▸ **Testo di partenza**:
---------------
Non è la prima volta che si prova a dare delle istruzioni per un uso non sessista della lingua italiana. Nel 1987 la grande Alma Sabatini aveva stilato delle linee guida che contenevano spunti preziosi e avanguardisti. Trovò resistenze enormi e le sue intuizioni restarono pressoché lettera morta nei fatti, pur marcando in maniera indelebile la riflessione sulla lingua. A ricordare il suo contributo, Sergio Lepri (nella foto), novantaseienne ex direttore dell’ANSA, presente all’incontro, felice per la pubblicazione di questa guida. Una vittoria che è anche un po’ sua: è stato lui il primo, negli anni ’80, a chiamare ‘la Presidente’ Nilde Iotti, finendo per conquistare con quel femminile la stessa Iotti, all’inizio contraria a quella sottolineatura di genere.
---------------
▸ **Azioni richieste**:
(1) Cita alla lettera il passo del testo sull'uso non sessista della lingua che va da "Non è la prima" fino a "sottolineatura di genere.".
(2) Elenca tutte le persone citate per nome nel testo sull'uso non sessista della lingua.

▸ **Estratto dati**:
---------------
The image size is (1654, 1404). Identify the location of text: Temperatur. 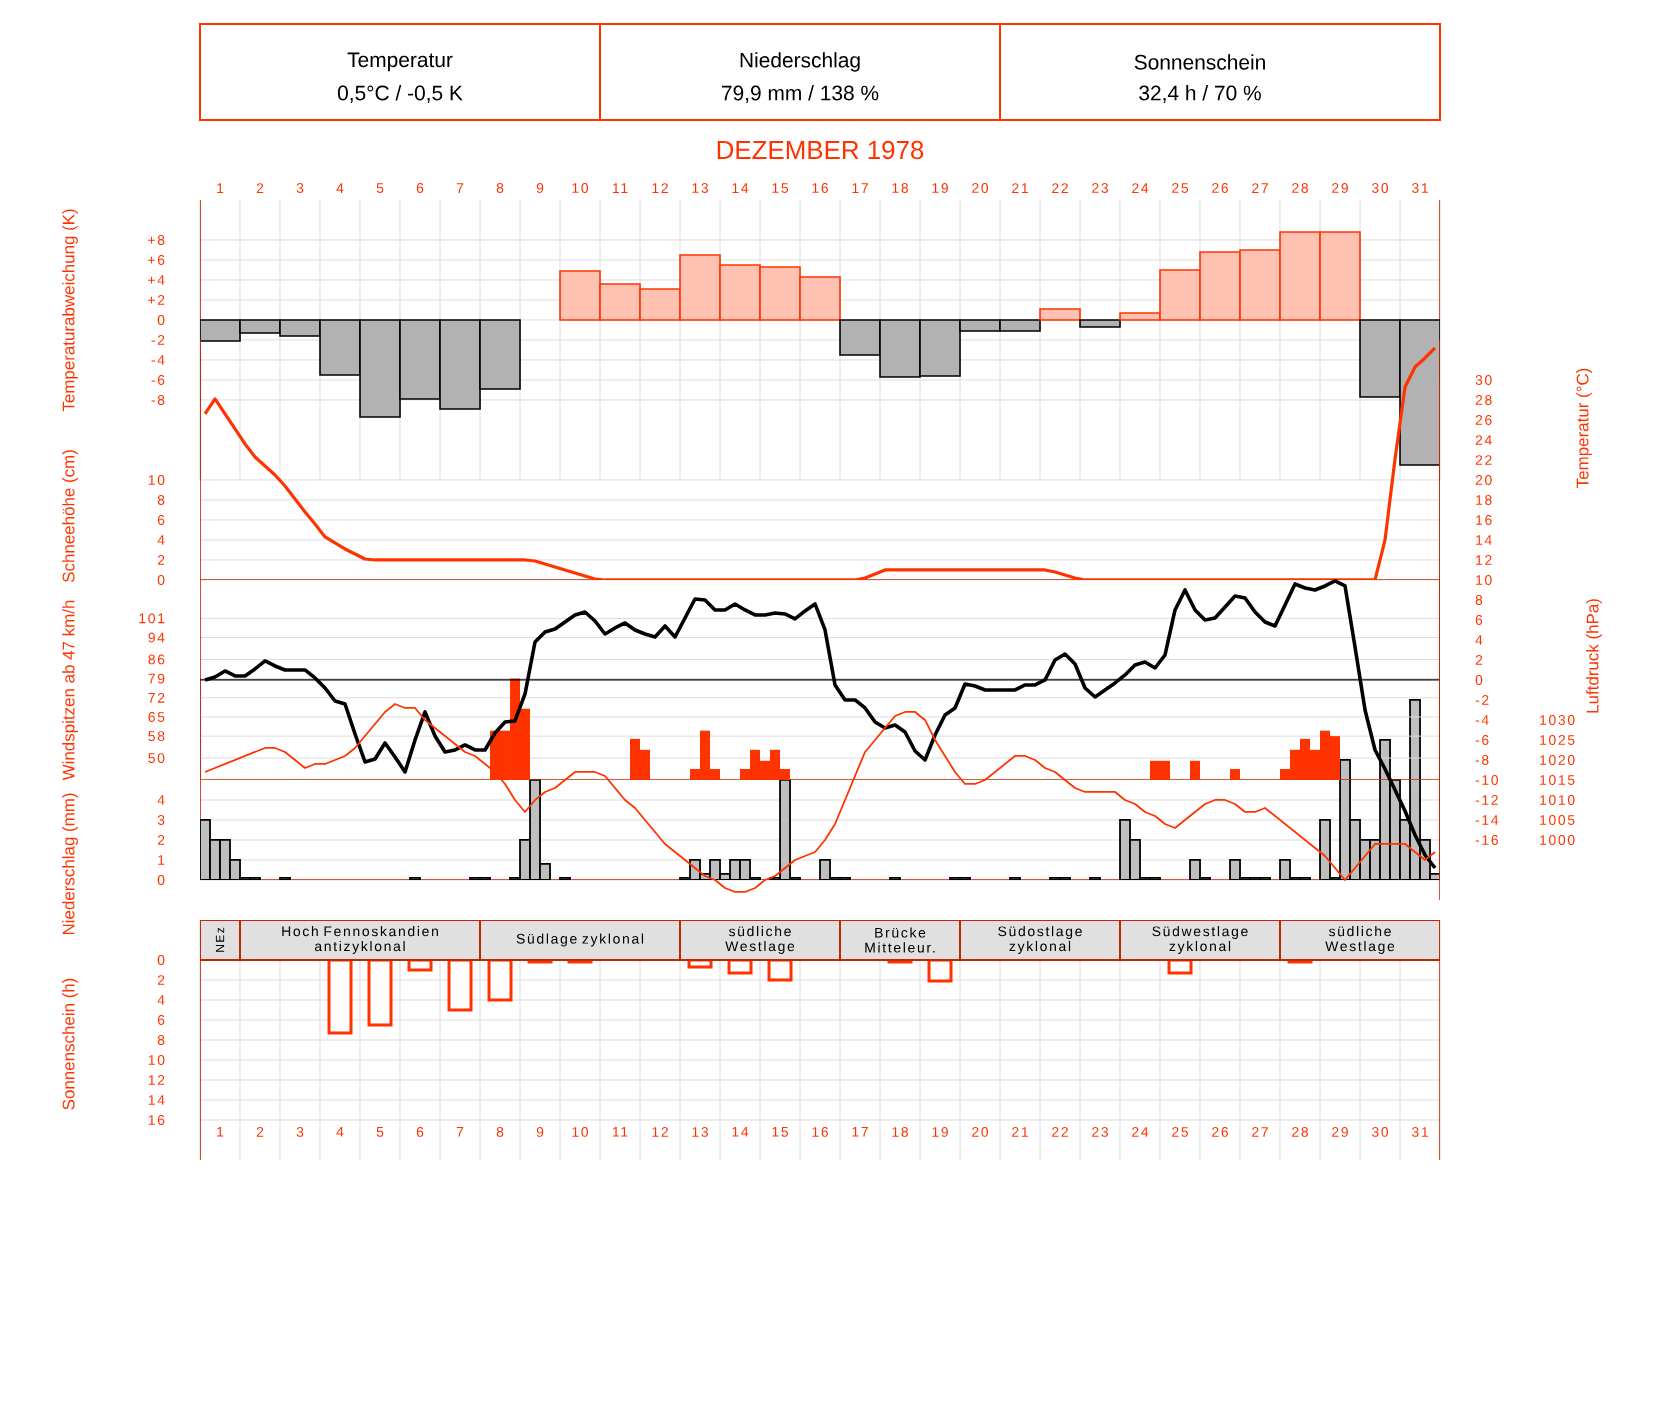
(400, 62).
---------------
▸ **Elenco risposte**:
(1)
Non è la prima volta che si prova a dare delle istruzioni per un uso non sessista della lingua italiana. Nel 1987 la grande Alma Sabatini aveva stilato delle linee guida che contenevano spunti preziosi e avanguardisti. Trovò resistenze enormi e le sue intuizioni restarono pressoché lettera morta nei fatti, pur marcando in maniera indelebile la riflessione sulla lingua. A ricordare il suo contributo, Sergio Lepri (nella foto), novantaseienne ex direttore dell’ANSA, presente all’incontro, felice per la pubblicazione di questa guida. Una vittoria che è anche un po’ sua: è stato lui il primo, negli anni ’80, a chiamare ‘la Presidente’ Nilde Iotti, finendo per conquistare con quel femminile la stessa Iotti, all’inizio contraria a quella sottolineatura di genere.

(2) Alma Sabatini, Sergio Lepri, Nilde Iotti